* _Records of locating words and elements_
## Start
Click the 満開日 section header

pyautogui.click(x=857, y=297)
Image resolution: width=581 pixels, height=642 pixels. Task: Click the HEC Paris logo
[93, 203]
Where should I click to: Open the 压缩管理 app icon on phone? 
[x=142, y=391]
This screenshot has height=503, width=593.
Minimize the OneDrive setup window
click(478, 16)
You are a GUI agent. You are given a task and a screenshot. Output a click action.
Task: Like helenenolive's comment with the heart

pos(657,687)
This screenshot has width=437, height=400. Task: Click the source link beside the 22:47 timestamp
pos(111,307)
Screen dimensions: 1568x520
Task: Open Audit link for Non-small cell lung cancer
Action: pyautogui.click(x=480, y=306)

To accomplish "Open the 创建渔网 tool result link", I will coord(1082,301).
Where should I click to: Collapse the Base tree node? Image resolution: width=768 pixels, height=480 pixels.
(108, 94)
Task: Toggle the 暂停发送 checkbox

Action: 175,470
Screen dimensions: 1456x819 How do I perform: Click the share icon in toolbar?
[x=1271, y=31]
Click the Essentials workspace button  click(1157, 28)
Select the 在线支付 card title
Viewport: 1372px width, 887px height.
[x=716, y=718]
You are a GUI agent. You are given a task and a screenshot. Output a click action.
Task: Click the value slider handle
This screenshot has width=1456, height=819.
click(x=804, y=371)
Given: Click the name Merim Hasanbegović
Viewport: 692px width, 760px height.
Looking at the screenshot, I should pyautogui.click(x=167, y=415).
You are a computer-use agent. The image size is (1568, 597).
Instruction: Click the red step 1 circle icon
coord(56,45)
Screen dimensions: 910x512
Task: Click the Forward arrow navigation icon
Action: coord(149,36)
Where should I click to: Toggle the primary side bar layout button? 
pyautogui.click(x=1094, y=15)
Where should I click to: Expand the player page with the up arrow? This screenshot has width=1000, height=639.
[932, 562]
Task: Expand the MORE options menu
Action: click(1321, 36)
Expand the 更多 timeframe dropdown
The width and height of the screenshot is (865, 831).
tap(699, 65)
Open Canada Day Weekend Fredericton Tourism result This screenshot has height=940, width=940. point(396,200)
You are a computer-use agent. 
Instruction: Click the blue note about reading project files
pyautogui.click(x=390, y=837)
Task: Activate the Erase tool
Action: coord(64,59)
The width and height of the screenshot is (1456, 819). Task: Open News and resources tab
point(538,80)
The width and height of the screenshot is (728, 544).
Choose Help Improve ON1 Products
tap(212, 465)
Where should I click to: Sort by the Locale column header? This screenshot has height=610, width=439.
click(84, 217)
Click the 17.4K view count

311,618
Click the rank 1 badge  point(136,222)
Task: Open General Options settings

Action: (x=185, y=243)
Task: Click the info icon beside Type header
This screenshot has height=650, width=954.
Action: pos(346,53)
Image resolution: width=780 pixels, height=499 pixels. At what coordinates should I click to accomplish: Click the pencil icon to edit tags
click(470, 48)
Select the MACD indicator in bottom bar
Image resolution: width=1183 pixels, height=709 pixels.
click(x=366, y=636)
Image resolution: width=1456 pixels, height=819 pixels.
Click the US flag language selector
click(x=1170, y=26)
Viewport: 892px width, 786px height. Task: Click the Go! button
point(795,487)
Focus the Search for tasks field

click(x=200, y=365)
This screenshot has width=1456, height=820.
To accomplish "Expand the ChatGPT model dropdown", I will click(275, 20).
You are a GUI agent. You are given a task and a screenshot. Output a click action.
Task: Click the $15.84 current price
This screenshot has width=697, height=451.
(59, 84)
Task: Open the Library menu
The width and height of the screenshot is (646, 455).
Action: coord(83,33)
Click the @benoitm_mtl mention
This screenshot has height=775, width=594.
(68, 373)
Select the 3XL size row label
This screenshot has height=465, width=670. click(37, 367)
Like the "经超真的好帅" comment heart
## End
* _Task_
Recast the records above as a numbered list, leaving out blank lines and covering only the stretch from the line containing "This screenshot has width=437, height=400." through the line containing "Action: pyautogui.click(x=480, y=306)".

* _Exercise solution_
1. This screenshot has width=437, height=400. Task: Click the source link beside the 22:47 timestamp
2. pos(111,307)
3. Screen dimensions: 1568x520
4. Task: Open Audit link for Non-small cell lung cancer
5. Action: pyautogui.click(x=480, y=306)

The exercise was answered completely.